その後、経済産業省商務・サービスグループヘルスケア産業課の山崎牧子課長補佐を講師に招き、「健康経営の足跡とこれから」と題した講演を実施。山崎課長補佐は、人口減少と高齢化が進展する日本において、より一層、職場での「予防・健康づくり」を強化する必要性を提起。そのうえで、健康経営を「従業員の健康保持・増進の取り組みが、将来的に収益性等を高める投資であるとの考えのもと、健康管理を経営的視点から考え、戦略的に実践すること」と捉え、業績や企業価値の向上といった企業への効果はもとより、国民の健康増進といった社会への効果も見込まれることを示しました。さらに、健康経営に対する顕彰制度などを示しながら、「経済産業省は引き続き、各種施策をつうじて健康経営を後押ししていく。これからも健康経営の裾野を広げ、職場や地域をはじめ、さまざまな当事者と連携し、より一層充実をはかっていきたい」と強調しました。
”最強戦略としての健康経営”を労働組合の視点で考える
事例発表などをつうじて健康経営への労働組合の関わり方について理解を深めた
続いて、大阪公立大学の新井卓二客員教授から「最強戦略としての健康経営」と題して、健康経営の取り組み手法や労働組合としての関わり方についての講義をいただきました。新井教授は従来の人材開発に「ウェルネス健康キャリア」の視点を導入する重要性を指摘。現在、企業は健康経営を土台(基礎)の戦略として捉えているとしたうえで、健康寿命が伸長していくなかで、一人ひとりが仕事をしながら健康な状態で生活を楽しむことを意識する必要があると提起しました。また、健康経営に期待されるさまざまな効果を示しつつ、「あらゆる企業において、まずは現状を把握すること。そして、できることから健康経営を始めることが重要。始めたあとで、実際に健康経営を推進していくなかで、自組織に合ったオリジナルの施策の実現を目ざしてほしい」と期待を寄せました。さらに、「健康経営を推進していくに当たっては、経営者はもとより、保険組合や人事・総務担当者、広報担当者などさまざまな関係者が力を合わせる必要がある。労働組合の参加・参画も非常に重要な意味を持つ。ぜひ積極的に参加してほしい」と訴えました。
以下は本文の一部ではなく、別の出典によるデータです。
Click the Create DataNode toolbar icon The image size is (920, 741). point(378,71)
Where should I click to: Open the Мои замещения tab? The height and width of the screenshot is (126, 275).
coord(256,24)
最後に本学習会では、マルイグループユニオンの金田素樹委員長が「マルイグループユニオンの取り組みについて」の報告を行いました。具体的には、丸井グループとして「3つの多様性(=個人のなかの多様性、男女の多様性、年代の多様性)」と「2つの健康(=活力のウェルネス、基盤のヘルスケア)」をつうじ、目標として掲げる「お客さまの『しあわせ』の実現」を目ざしていることを紹介。これを前提に、マルイグループユニオンとして「個人軸(=健康はすべての土台、可処分所得の最大化)」と「組織軸(=従業員の休職や減少は人的資本の喪失、健保財政悪化への備え)」の2つの軸を持って健康経営に取り組んでいることを強調しました。また、会社からの働きかけ(トップダウン)と合わせて、組合活動(=ボトムアップ/仲間の行動)によって一人ひとりの組合員の健康に対する意識や行動を変容させるという観点から、健康に関する情報提供やウォーキング企画といったイベントの開催を実施していることを報告しました。